Strip off last character

Strip off last character

Post by Thomas L » Thu, 14 Apr 1994 09:03:37



I have a file that has fields delimited by "|".  At the end of each line,
there is a "|" after the last field that I want to strip off.  Any ideas?


Thanks in advance,

T. Lah

 
 
 

Strip off last character

Post by Ami Fischm » Fri, 15 Apr 1994 01:33:12


: I have a file that has fields delimited by "|".  At the end of each line,
: there is a "|" after the last field that I want to strip off.  Any ideas?
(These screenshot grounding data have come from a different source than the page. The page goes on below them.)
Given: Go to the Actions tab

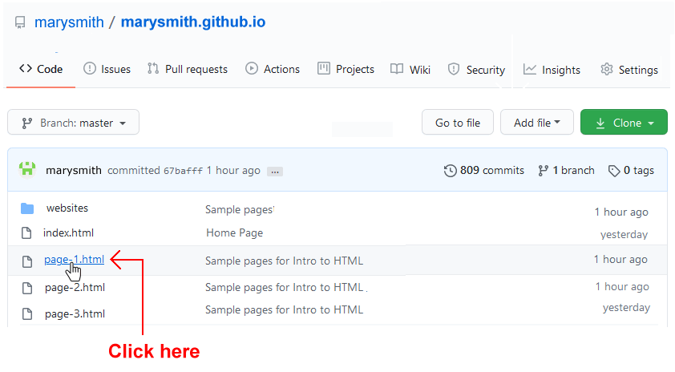Looking at the screenshot, I should [x=273, y=70].
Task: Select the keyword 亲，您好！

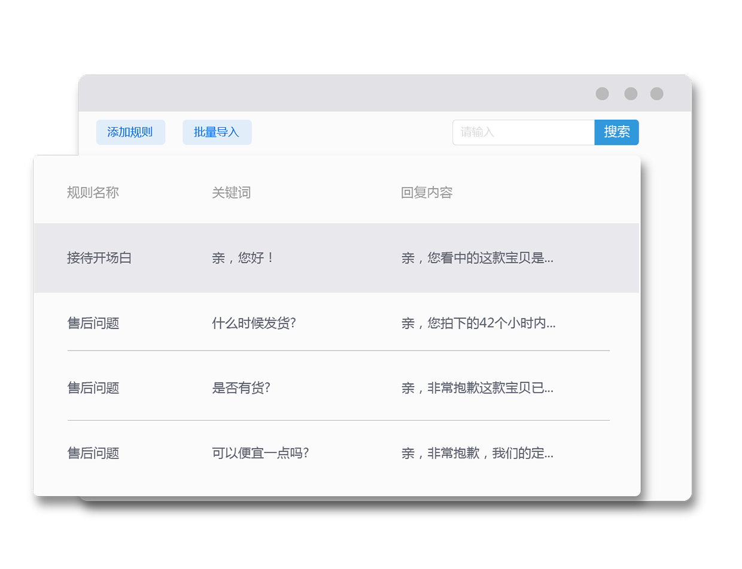Action: pyautogui.click(x=243, y=258)
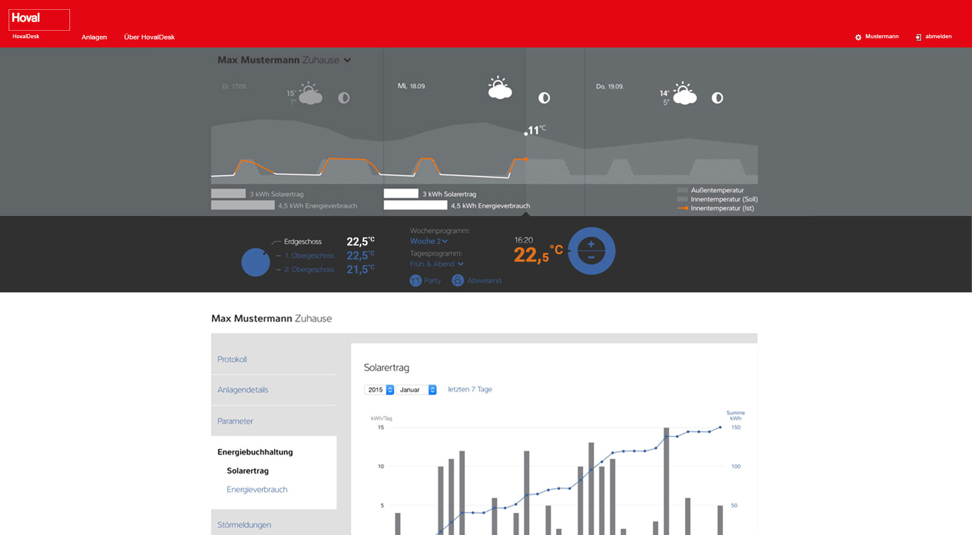Open settings gear next to Mustermann
The height and width of the screenshot is (535, 972).
858,37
cat filename |sed 's/\|$//p'

--
                                        --Ami
                                          Have YOU hugged YOUR smurf today?
That secret you've been guarding, isn't.

 
 
 

Strip off last character

Post by 288clif.. » Fri, 15 Apr 1994 23:40:34




> : I have a file that has fields delimited by "|".  At the end of each line,
> : there is a "|" after the last field that I want to strip off.  Any ideas?
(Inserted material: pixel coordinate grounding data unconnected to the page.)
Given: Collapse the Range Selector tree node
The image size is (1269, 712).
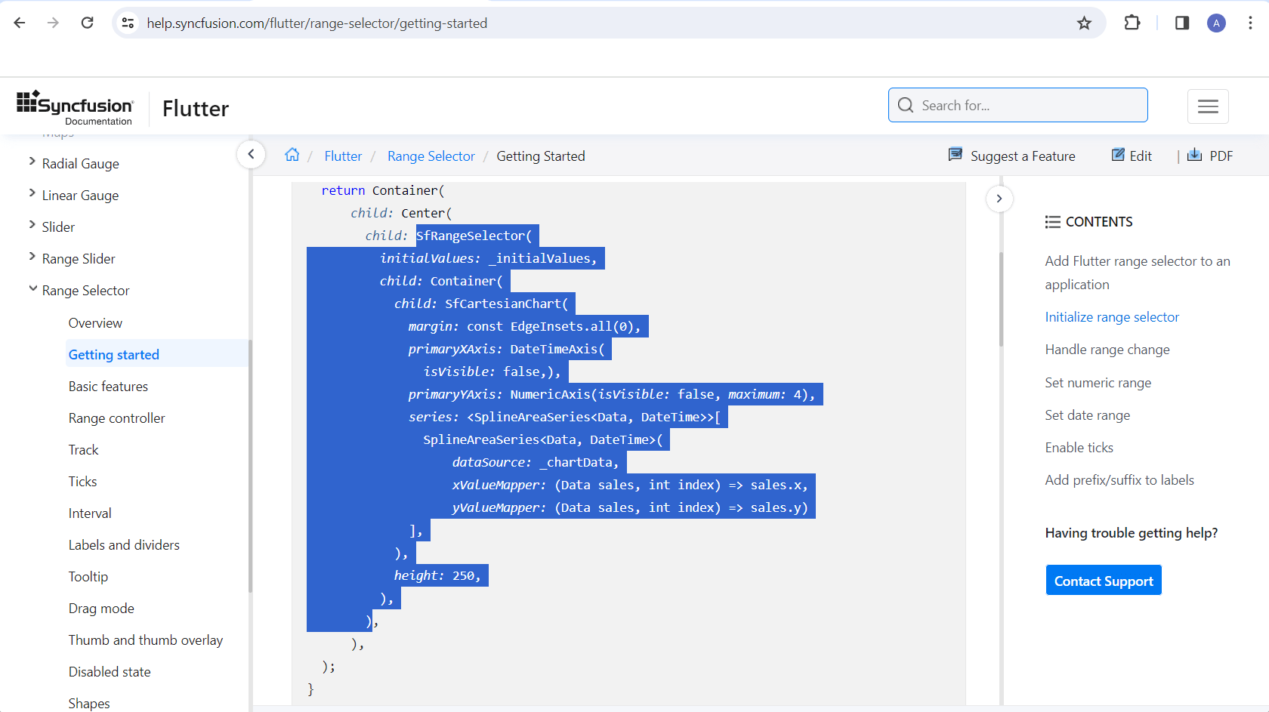Looking at the screenshot, I should (32, 288).
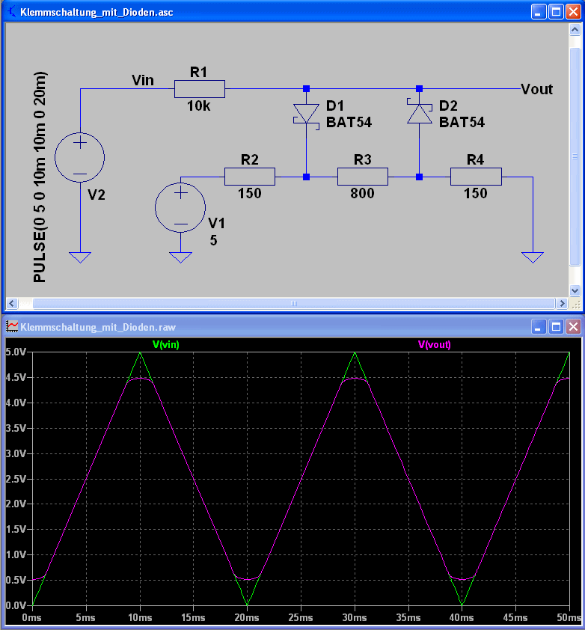The height and width of the screenshot is (630, 585).
Task: Click the LTspice icon in schematic title bar
Action: click(x=12, y=12)
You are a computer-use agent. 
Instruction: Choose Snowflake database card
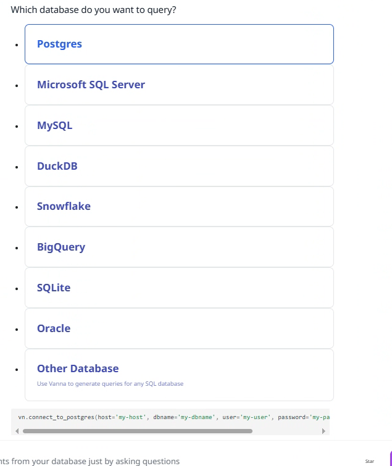(x=179, y=207)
> cat filename |sed 's/\|$//p'

Close. First, sed reads from stdin by default so the `cat' is a waste. Also,
since you are quoting the entire sed command the `\' single character quote
is not necessary and the `p' should be g for `global'. Try:

sed 's/|$//g' infile > outfile

to read infile and write to outfile.

/d
--

 
 
 

Strip off last character

Post by David W. Tamk » Sat, 16 Apr 1994 11:59:43



: sed 's/|$//g' infile > outfile

The g is pointless there; a right-anchored search string can occur only once
(if at all) per line.  (If the expression's contents appear more than once,
only the last occurrence is right-anchored, so all the earlier ones fail to
match the search string.)

 
 
 

Strip off last character

Post by Jari Aal » Sat, 16 Apr 1994 16:44:08



: I have a file that has fields delimited by "|".  At the end of each line,
: there is a "|" after the last field that I want to strip off.  Any ideas?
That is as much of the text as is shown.